▶ **Exercises**:
**a)** Decide whether each statement about the editing philosophy text below agrees with it, answering yes or no and quoting the deciding words. (i) The text calls editing a mediation between writer and reader. (ii) The text holds that a monotonous rhythm is far less distracting than grammatical errors. (iii) The text says specialty words such as "myriad" should dominate the writing.
**b)** Please carry on the editing philosophy text below from the point where it stops.

▶ **Extract provided**:
--- BEGIN ---
Editing Philosophy & Other Thoughts
“Writing is the art of the second thought.”
—Jack Cappon, quoted in The Elements of Story: Field Notes on Nonfiction Writing by Francis Flaherty
Editing Philosophy
Editing is not about the grammar police patrolling through your creation with heavy boots, commanding what you may or may not do. Editing is ideally a mediation between writer and reader: the editor advocates the needs and expectations of the reader while advising the writer on how to most effectively reach that reader. The best editing strives for the continuity and flow needed to keep the reader’s attention engaged and in the text — the reading equivalent of being so absorbed in a film you forget you’re in a packed theater. It can take much less than an incorrect subject-verb agreement to startle readers out of that spell, or, worse, to prevent their entering it; indeed, a monotonous rhythm can be almost as distracting and discrediting as outright grammatical errors. Some of my personal pet peeves: repeated use of either the uninspired (“the day was ever so muggy”) or overly inspired (say, a minimum of three adjectives for each noun). Even just overuse of “specialty” words (myriad, for example) — which ideally would be only sprinkled through the text, enhancing the flavor of the writing without dominating it — quickly loses its charm.
--- END ---
▶ **Collected data**:
--- BEGIN ---
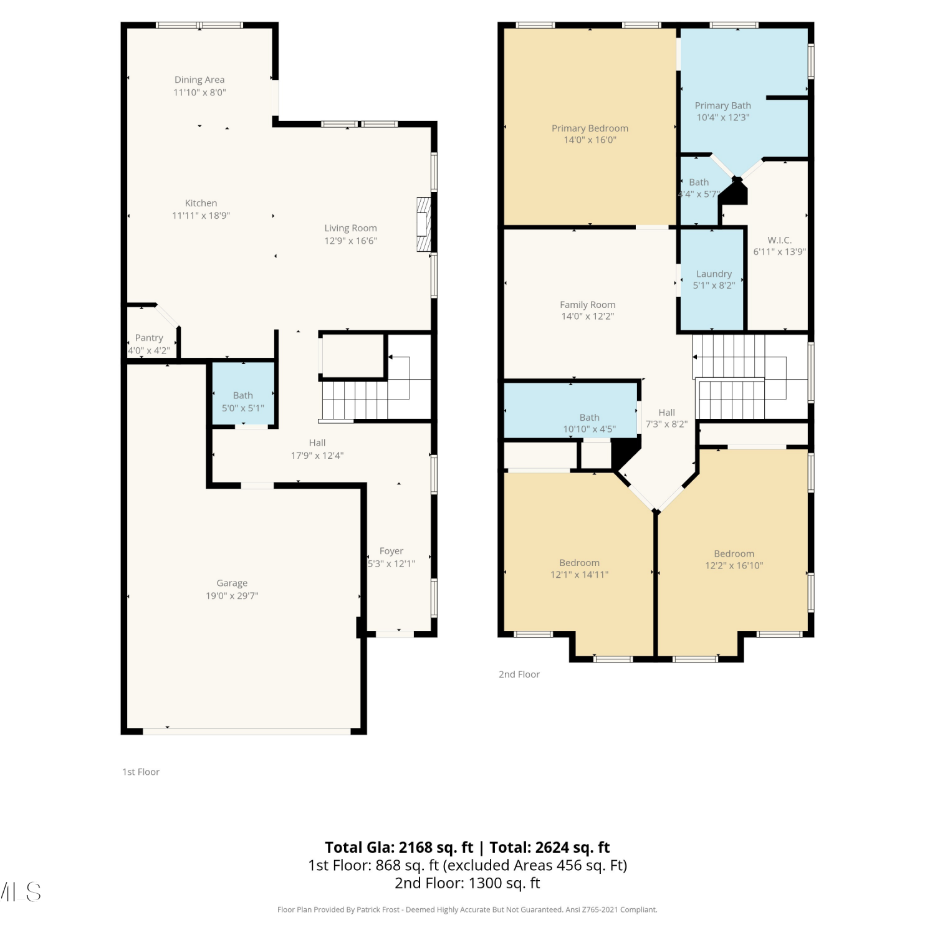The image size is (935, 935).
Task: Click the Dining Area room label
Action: [199, 80]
--- END ---
▶ **Outputs in order**:
**a)**
(i) Yes: "Editing is ideally a mediation between writer and reader"
(ii) No: "a monotonous rhythm can be almost as distracting and discrediting as outright grammatical errors"
(iii) No: "enhancing the flavor of the writing without dominating it"

**b)**
When asked to do a light edit, I am grammar police, but I wear dainty boots. I tiptoe through the rows of sentences, and will sometimes suggest edits, but I yank only the weeds. I respect that this approach is all that many writers want of their editors. If this is true of you, tell me so up front; I will oblige. But when granted permission to offer more, I act as advisor, consultant, suggesting spots where tighter text would produce a more striking rhythm, where subtle transitions would improve the flow of thought. Sometimes this involves simply moving a phrase or reordering modifiers without deleting or adding anything. However much I may suggest, I strive to retain the feel of the original text, remaining true to its personal style. Good edits should enhance writing, not dominate it.
With some edits I like to explain the thinking behind my suggestions. In many cases it’s not that the text is “wrong” as is — no grammar rules have been broken — it’s that I feel the overall spell has been broken. My role is to identify for you all the spots that might distract a reader; your role is to determine which of those distractions you can live with.
Concision & Revision
“The first draft is for the author. Every subsequent draft should be for the reader.”
—John Bergez, Bergez & Woodward, Book Development & Editorial Services
Unless you write only for income, then the first draft is the very reason you write. I think of this stage as a form of validation, when one should write in full: savoring, archiving. This is the draft where you don’t want to skimp, so don’t say too little, and don’t equivocate. Honor your experience by expressing your feeling as completely as possible.
But if your second goal is to share your thoughts with others, then you’ll need to create a journey you and the reader take together, one where the reader has bought into the exploration almost as if in collaboration with you. This requires a steady, sober practice of revision — and all the writing experts state definitively that revision and concision go hand in hand. But before we start trimming we need to make sure we’ve conveyed a complete experience to trim. As Susan Bell says in The Artful Edit: “It is very hard to see the right tiny piece to leave until you see the whole thing spread out in front of you.”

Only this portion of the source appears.